Written exercise 1: Check each statement against the fair partitioning notebook and answer yes or no, quoting the words from it that decide the answer. (a) The notebook compares three partitioning algorithms. (b) L is drawn from a uniform distribution between 0 and 100. (c) The created dataset has known ground truth partitions.
Written exercise 2: In the fair partitioning notebook, what value does p(L) take when L is greater than 88 and at most 100?
Written exercise 3: Rewrite the fair partitioning notebook from "# Example: Fair" up to and including "identifying fair groups.", swapping "notebook" for "tutorial".

Text section:
** BEGIN **
# Example: Fair Partitioning of Synthetic Data

This notebook demonstrates the use of fair partitioning algorithms (FairGroups and FairKMeans) on synthetic data following the experiments in our paper. We create a dataset with known ground truth partitions and compare how different algorithms perform in identifying fair groups.

We suppose that $L \sim \mathcal{U}(0,100)$ and corresponding $Y \sim  Bernoulli(p(L))$, where $p(L) = 0.1 \times\mathbf{1}_{\{L \leq 20\}} + 0.3 \times\mathbf{1}_{\{20 < L \leq 30\}} + 0.5\times\mathbf{1}_{\{30 < L \leq 55\}} + 0.7\times\mathbf{1}_{\{55 < L \leq 88\}} + 0.9\times\mathbf{1}_{\{88 < L \leq 100\}}$. We sample $N=50000$ pairs of observations $(L, Y)$ from this distribution $\mathcal{D}$. 

We apply FairKMeans and FairGroups methods to find the partition $\mathcal{P} = \{\mathcal{P}_k\}_{k=1}^K$ of $L$, using $\Phi(S^\mathcal{P}) = \mathbb{P}(Y = 1 | S^\mathcal{P}) - \mathbb{P}(Y = 1)$, where $S^\mathcal{P} = k \iff L \in \mathcal{P}_k, \text{ where } k=1,\dots,K$. 

In [None]:
import numpy as np
import sys
sys.path.append('..')
** END **
Data excerpt:
** BEGIN **
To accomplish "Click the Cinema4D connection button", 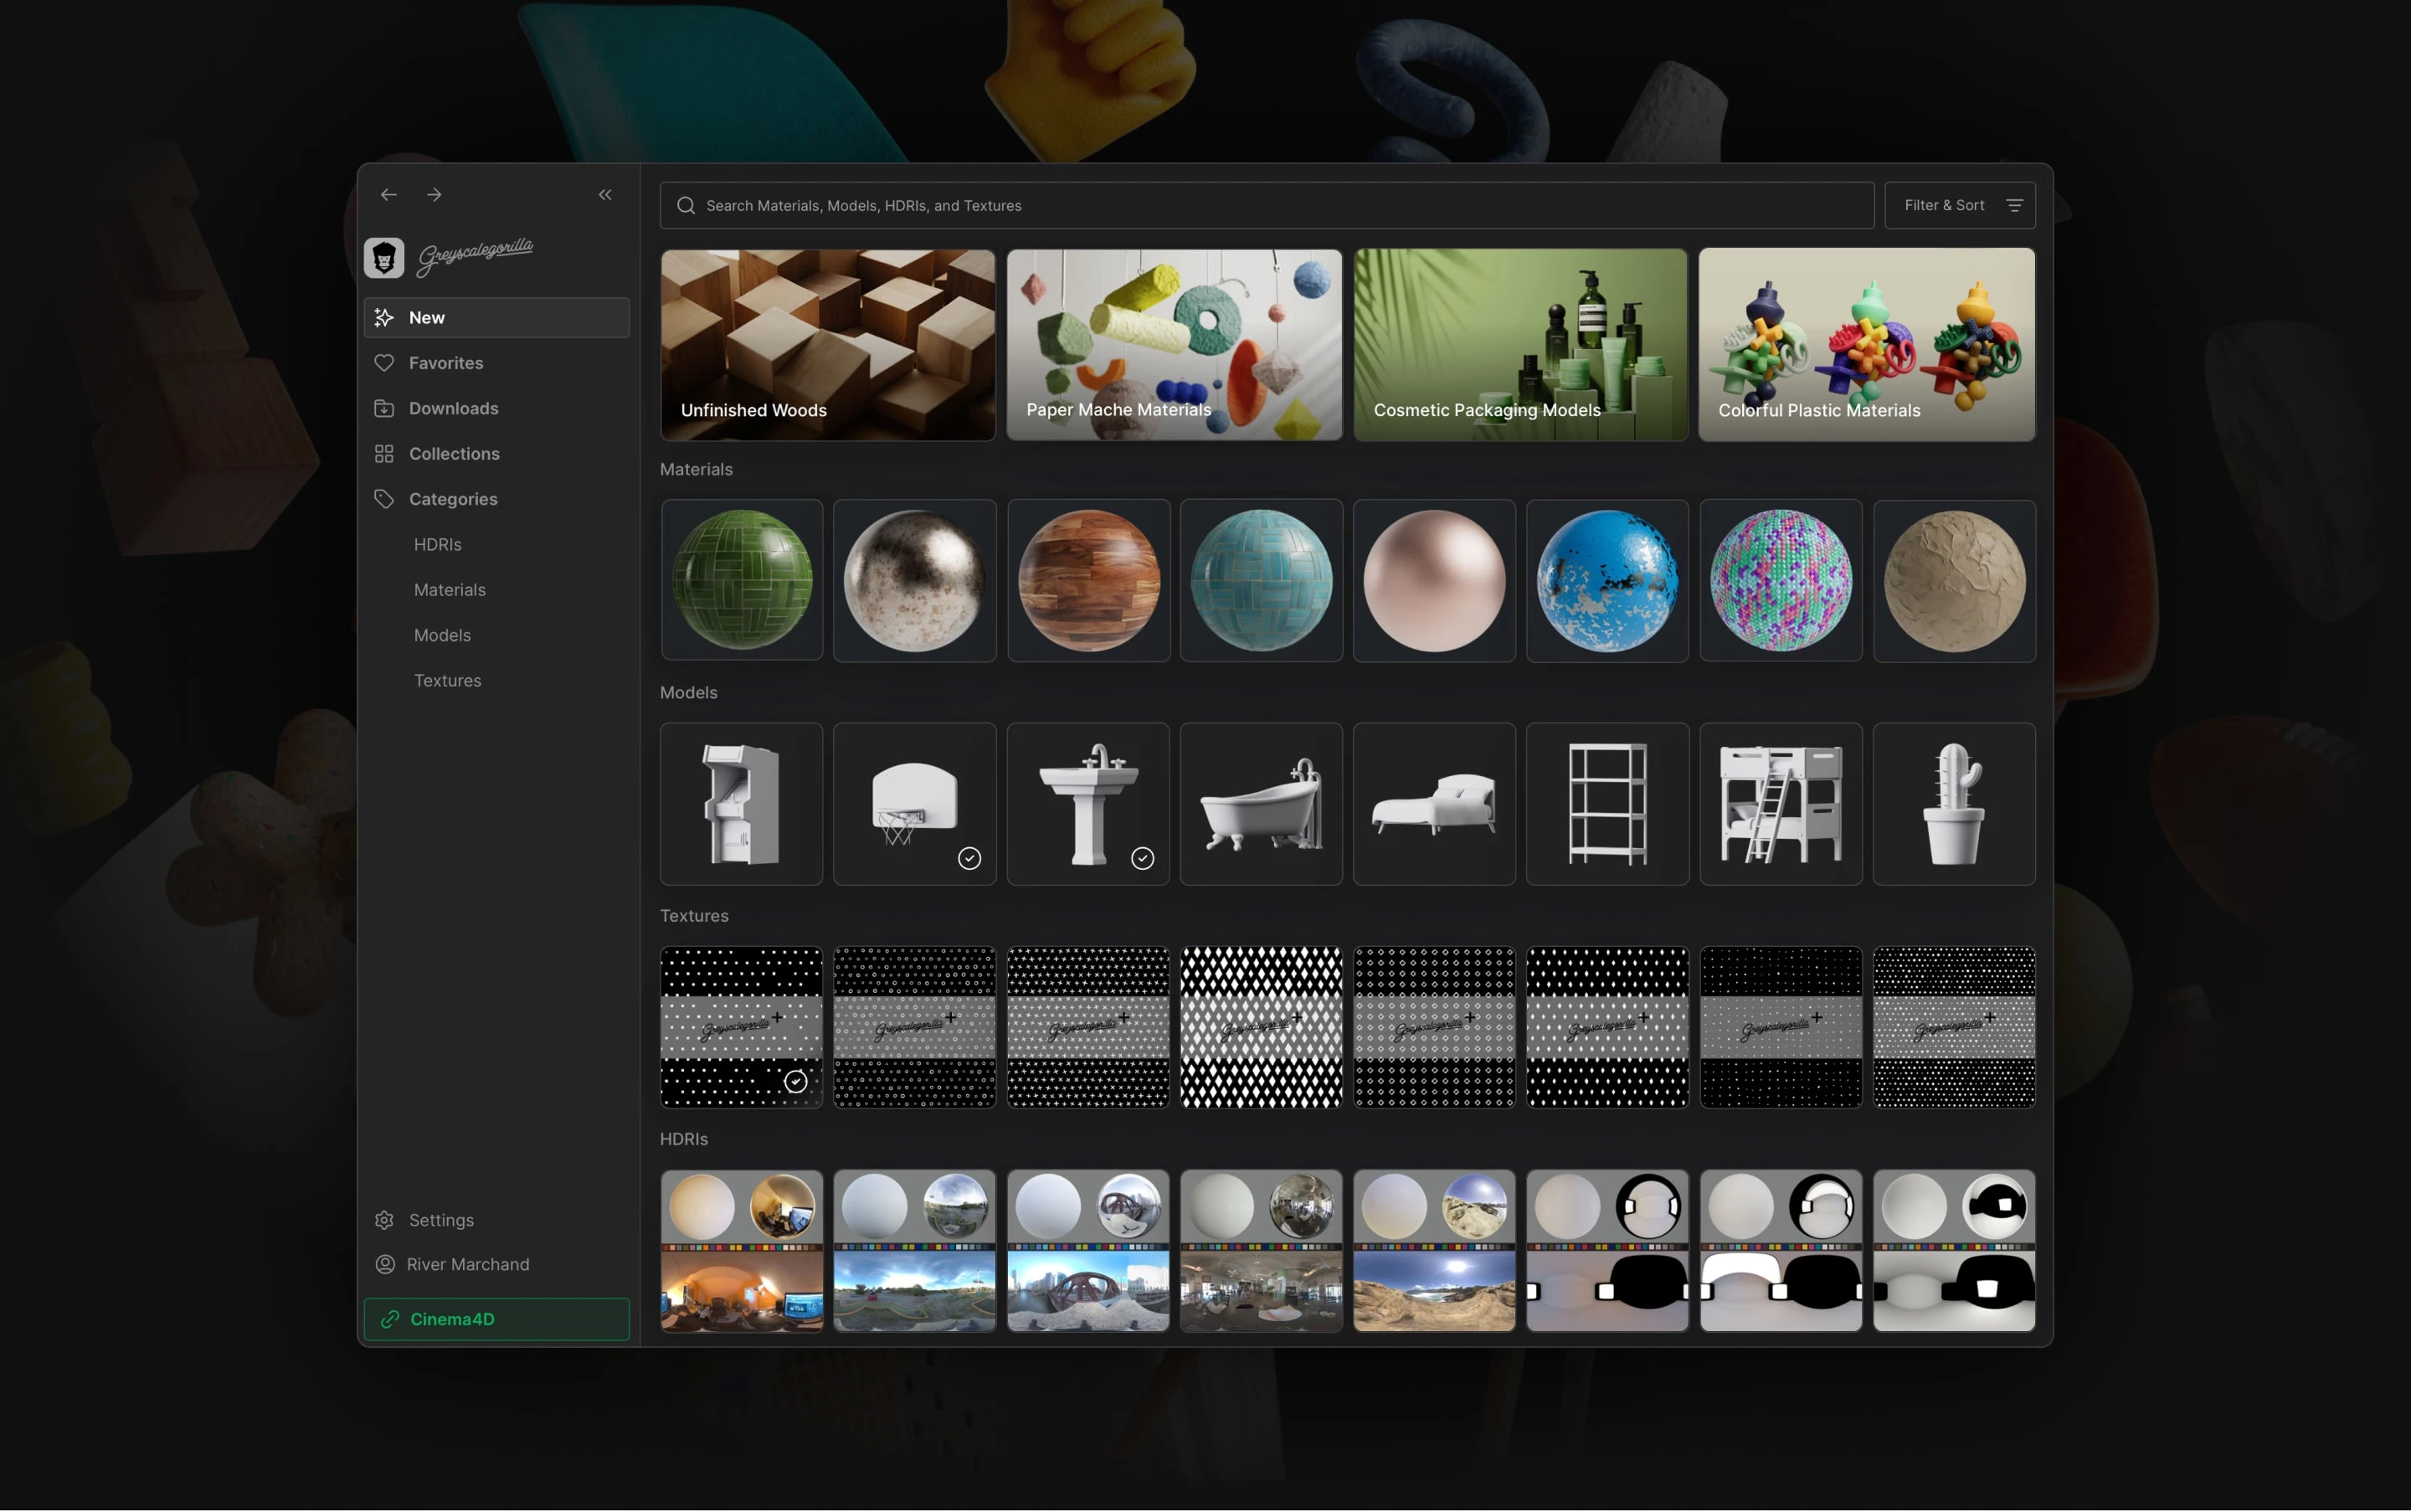I will [496, 1318].
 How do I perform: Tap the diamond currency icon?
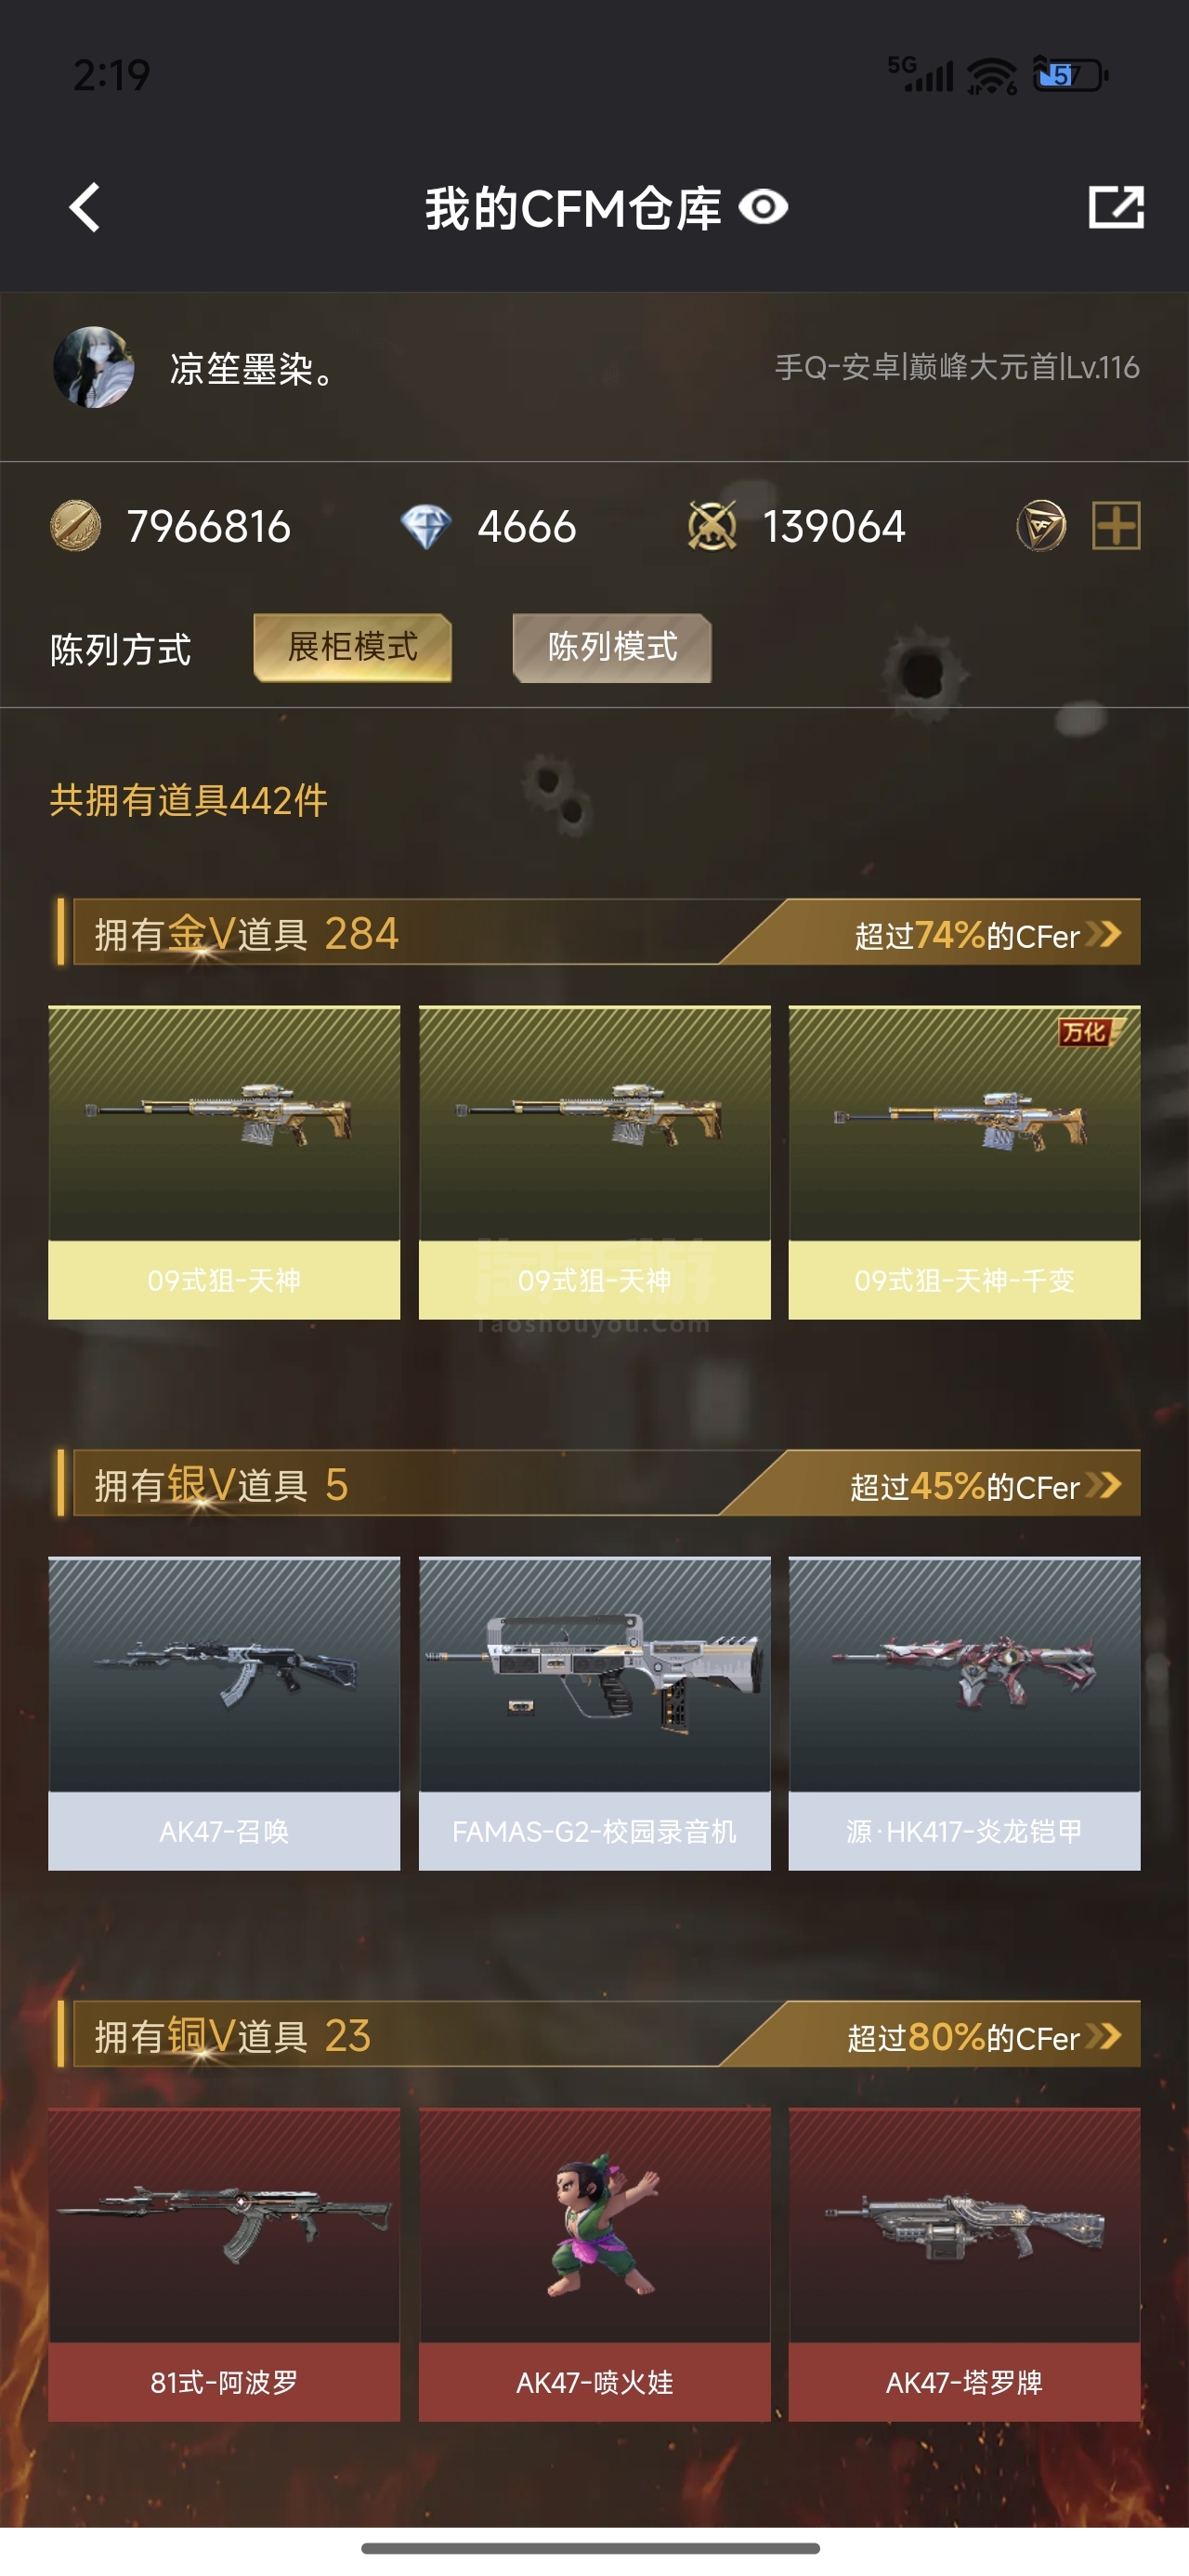pyautogui.click(x=426, y=527)
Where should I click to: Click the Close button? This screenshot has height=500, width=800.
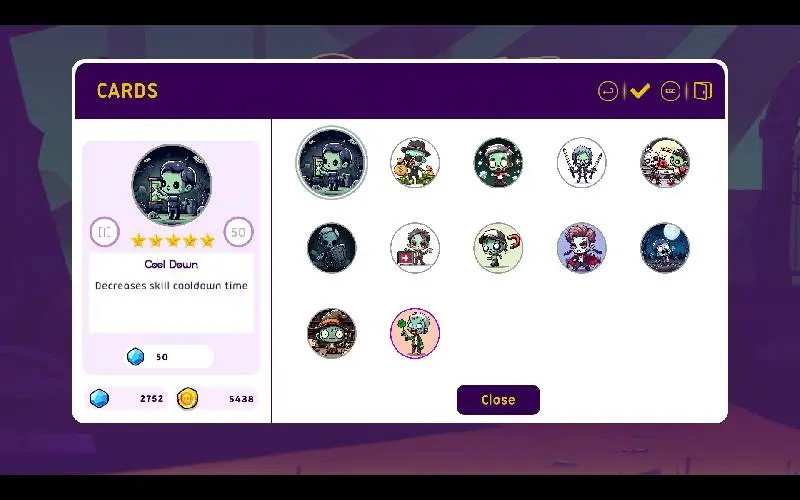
** END **
Answer 1:
(a) No: "fair partitioning algorithms (FairGroups and FairKMeans)"
(b) Yes: "$L \sim \mathcal{U}(0,100)$"
(c) Yes: "We create a dataset with known ground truth partitions"

Answer 2: 0.9

Answer 3:
# Example: Fair Partitioning of Synthetic Data

This tutorial demonstrates the use of fair partitioning algorithms (FairGroups and FairKMeans) on synthetic data following the experiments in our paper. We create a dataset with known ground truth partitions and compare how different algorithms perform in identifying fair groups.